Floridians struggling with illness decry the possibility of the state banning delta-8 hemp products
Kassie Stuart was 17 years old when she was diagnosed with idiopathic genetic epilepsy, which can result in intense seizures.
Now 23, the Tallahassee resident says she’s tried 25 different medications to deal with her illness but nothing helped until she discovered delta-8 THC nearly four years ago. That’s a cannabinoid found in the cannabis plant that hemp entrepreneurs created after the passage of the 2018 U.S. farm bill, which made the use of hemp extracts legal in the U.S.
Since she started using that product, she’s gone from having a couple of seizures a day to suffering from only one or two a year.
“I had my medical [marijuana] card for a little bit,” she says. “It was helping, but it wasn’t giving me the medical relief that I needed when I was introduced to delta-8 and it really helped me. I feel like if I’m ‘spazzy’ or ‘seizey’ or if I have a really bad headache, I can just hit my [vape] pen a couple of times or eat some edibles, and it goes away in a couple of minutes.”
However, if a bill that would regulate hemp products (HB 1613) is approved as currently written by the Florida Legislature, Stuart and others would no longer be allowed to legally consume such products. The Senate’s version, SB 1698, also would ban delta-8.
Delta-8 has psychoactive and intoxicating effects, according to the FDA. It’s currently banned in 17 states, according to the National Cannabis Industry Association. Still, the issue has become of concern in Florida because of people who swear that delta-8 provides medicinal benefits that other products do not.
Manatee County Republican Tommy Gregory brought his bill on Monday to the House Agriculture, Conservation and Resiliency Committee. He pitched it to the committee as a consumer protection bill to protect children from being attracted to hemp derived products. The law last year prohibited the marketing that targets children and the packaging of such products that resemble candy that could be attractive to kids.
The new measure includes further moves in that direction – but also includes provisions to limit the amount of THC in hemp derived products by individual servings and packages – and would also ban synthetically or naturally occurring versions of controlled substances listed as delta-8 THC and Delta-10 THC.
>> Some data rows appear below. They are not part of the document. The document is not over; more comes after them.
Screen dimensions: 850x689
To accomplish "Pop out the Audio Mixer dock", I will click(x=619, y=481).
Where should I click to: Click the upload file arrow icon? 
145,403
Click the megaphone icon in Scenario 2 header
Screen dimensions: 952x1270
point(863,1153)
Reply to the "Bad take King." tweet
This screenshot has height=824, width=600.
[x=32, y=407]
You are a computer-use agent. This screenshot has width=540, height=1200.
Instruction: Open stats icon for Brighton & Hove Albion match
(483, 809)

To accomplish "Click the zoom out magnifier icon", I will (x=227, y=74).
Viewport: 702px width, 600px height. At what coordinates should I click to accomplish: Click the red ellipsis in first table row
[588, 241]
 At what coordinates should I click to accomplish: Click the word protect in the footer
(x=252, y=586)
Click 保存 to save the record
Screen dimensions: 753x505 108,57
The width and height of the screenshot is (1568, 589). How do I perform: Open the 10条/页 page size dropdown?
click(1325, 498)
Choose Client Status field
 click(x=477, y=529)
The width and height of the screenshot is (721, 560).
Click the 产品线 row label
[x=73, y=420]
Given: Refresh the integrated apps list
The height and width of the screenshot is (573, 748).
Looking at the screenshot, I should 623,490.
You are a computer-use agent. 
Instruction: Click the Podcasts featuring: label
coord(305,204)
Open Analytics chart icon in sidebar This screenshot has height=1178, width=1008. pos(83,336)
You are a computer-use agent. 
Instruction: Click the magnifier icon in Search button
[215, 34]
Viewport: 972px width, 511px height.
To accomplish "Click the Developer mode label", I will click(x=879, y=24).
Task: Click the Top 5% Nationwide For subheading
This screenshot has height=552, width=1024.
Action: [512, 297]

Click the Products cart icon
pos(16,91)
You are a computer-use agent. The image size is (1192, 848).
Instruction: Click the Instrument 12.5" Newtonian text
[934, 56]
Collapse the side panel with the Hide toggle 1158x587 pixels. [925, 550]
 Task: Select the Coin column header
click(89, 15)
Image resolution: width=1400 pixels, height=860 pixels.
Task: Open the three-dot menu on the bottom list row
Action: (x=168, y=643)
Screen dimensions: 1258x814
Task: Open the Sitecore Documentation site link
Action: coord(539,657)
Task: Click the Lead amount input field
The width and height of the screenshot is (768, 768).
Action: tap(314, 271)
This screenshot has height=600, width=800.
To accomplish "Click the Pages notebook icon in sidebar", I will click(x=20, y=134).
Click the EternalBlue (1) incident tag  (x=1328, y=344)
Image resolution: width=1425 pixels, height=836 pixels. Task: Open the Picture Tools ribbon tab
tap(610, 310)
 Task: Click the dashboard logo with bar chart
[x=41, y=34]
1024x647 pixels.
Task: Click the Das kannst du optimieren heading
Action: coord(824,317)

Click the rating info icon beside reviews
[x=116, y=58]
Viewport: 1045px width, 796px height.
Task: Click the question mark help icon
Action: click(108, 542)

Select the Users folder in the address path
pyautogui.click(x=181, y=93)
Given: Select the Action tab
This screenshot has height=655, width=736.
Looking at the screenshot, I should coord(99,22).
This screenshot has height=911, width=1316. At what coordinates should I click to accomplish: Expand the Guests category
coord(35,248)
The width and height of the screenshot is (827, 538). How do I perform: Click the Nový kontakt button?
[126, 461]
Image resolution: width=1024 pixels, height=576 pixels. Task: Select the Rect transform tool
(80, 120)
The 2018 farm bill defined hemp as the cannabis plant with one key difference: hemp cannot contain more than 0.3 percent of THC. The most lucrative part of the hemp industry has involved the production of biomass that contains cannabidiol (CBD), a non-psychoactive compound believed to treat health conditions like anxiety, stress, anxiety and inflammation.
On Monday, there were more than a dozen people who work in the hemp industry who said that the bill if passed as written would devastate their businesses and imperil the entire hemp industry in the state.
But there were also several people who came before the committee to say that the hemp-derived products would either be eliminated or be reduced in terms of its potency.
Brandon Lee Eady suffered a C3 and C4 spinal cord injury from a car crash in 2011 that made him quadriplegic. He told the committee that after he was discharged from Tampa General Hospital after the incident, he was ingesting up to 40 prescription pills per day to deal with his physical pain, including oxycontin pain killers.
“Only through hemp and its derivatives such as delta-8, delta-9, CBD, its derivatives, and medicinal THC, I’ve been able to actually stand here before you today, prescription drug free,” he told the committee. “If you pass this bill…you will not only close thousands of businesses…but you will leave tens of thousands of people unemployed, but most importantly, you will leave hundreds of thousands of people like the ones that have come before you today, without proper means to deal with their respective pain, and they will have to resort to illegal or illicit methods to attain this.”
Republicans voted for the bill on Monday, but Democrats did not.
The Senate bill will go before its second and final scheduled committee meeting on Wednesday morning.